Aim -
Count the lines in the records below that contain the string "bounding", treating uppercase and lowercase as distinct. Give only the number.

Dataset excerpt -
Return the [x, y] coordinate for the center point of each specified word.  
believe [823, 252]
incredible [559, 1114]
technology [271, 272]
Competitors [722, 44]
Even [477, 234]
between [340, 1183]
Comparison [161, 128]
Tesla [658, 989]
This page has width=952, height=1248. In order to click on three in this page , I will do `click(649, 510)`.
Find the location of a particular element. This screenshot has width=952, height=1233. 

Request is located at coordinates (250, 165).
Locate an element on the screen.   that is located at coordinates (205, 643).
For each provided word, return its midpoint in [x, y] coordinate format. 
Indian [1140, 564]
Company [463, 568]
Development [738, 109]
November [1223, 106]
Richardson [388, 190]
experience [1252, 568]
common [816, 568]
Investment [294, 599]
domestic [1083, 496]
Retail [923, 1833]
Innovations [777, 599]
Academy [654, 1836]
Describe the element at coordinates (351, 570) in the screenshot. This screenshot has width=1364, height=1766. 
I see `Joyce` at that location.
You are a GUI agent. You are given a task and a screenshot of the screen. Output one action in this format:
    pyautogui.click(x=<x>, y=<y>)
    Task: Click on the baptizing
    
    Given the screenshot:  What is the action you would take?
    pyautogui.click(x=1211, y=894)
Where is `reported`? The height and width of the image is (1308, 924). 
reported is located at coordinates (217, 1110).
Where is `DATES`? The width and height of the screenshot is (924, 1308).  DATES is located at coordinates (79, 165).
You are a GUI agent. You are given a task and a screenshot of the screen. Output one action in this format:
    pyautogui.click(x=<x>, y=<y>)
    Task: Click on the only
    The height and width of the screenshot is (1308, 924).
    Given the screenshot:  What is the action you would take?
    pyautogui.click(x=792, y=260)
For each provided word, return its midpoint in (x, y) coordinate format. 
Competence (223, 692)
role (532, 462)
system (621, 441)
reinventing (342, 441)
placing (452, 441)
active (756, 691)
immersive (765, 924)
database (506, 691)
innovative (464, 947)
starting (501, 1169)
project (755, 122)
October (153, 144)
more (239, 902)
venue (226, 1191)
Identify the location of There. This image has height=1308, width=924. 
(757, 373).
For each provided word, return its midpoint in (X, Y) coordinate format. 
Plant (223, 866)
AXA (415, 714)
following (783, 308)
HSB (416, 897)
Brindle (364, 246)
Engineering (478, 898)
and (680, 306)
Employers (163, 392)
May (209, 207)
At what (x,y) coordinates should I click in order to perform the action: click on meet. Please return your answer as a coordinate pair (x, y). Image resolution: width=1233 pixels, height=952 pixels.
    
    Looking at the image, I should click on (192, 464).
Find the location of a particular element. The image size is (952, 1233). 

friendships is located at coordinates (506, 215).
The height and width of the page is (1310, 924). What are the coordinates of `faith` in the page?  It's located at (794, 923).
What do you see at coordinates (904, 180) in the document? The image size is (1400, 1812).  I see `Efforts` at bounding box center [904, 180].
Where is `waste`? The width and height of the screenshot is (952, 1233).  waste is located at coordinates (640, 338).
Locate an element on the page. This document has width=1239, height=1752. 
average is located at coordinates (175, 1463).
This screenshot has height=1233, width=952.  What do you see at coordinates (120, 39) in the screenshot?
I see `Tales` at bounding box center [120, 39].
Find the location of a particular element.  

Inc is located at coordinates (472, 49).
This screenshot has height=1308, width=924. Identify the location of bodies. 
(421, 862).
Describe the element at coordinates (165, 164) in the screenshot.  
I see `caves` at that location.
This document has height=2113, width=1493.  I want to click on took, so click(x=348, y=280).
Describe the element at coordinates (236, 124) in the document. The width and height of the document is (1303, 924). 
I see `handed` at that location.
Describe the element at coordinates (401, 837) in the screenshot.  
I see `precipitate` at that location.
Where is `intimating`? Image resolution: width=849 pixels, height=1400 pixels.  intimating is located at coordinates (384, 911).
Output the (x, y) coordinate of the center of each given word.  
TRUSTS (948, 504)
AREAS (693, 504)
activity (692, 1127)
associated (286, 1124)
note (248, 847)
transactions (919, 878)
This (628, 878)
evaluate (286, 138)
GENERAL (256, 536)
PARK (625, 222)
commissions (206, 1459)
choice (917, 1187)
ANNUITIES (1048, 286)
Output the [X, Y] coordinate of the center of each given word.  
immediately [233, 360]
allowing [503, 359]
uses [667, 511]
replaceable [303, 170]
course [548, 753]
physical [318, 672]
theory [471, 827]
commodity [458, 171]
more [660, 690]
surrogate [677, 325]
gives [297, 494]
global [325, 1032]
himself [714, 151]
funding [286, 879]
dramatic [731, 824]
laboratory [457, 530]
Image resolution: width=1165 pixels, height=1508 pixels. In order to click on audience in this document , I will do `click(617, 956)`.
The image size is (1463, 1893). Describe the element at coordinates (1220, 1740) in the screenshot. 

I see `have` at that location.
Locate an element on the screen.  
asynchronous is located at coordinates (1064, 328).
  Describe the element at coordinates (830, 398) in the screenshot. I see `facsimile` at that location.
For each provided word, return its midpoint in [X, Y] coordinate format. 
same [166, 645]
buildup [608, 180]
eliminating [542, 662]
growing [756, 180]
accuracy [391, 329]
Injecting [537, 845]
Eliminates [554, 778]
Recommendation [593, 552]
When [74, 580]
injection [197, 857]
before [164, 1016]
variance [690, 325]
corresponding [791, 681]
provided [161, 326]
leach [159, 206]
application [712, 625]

Answer for the task -
2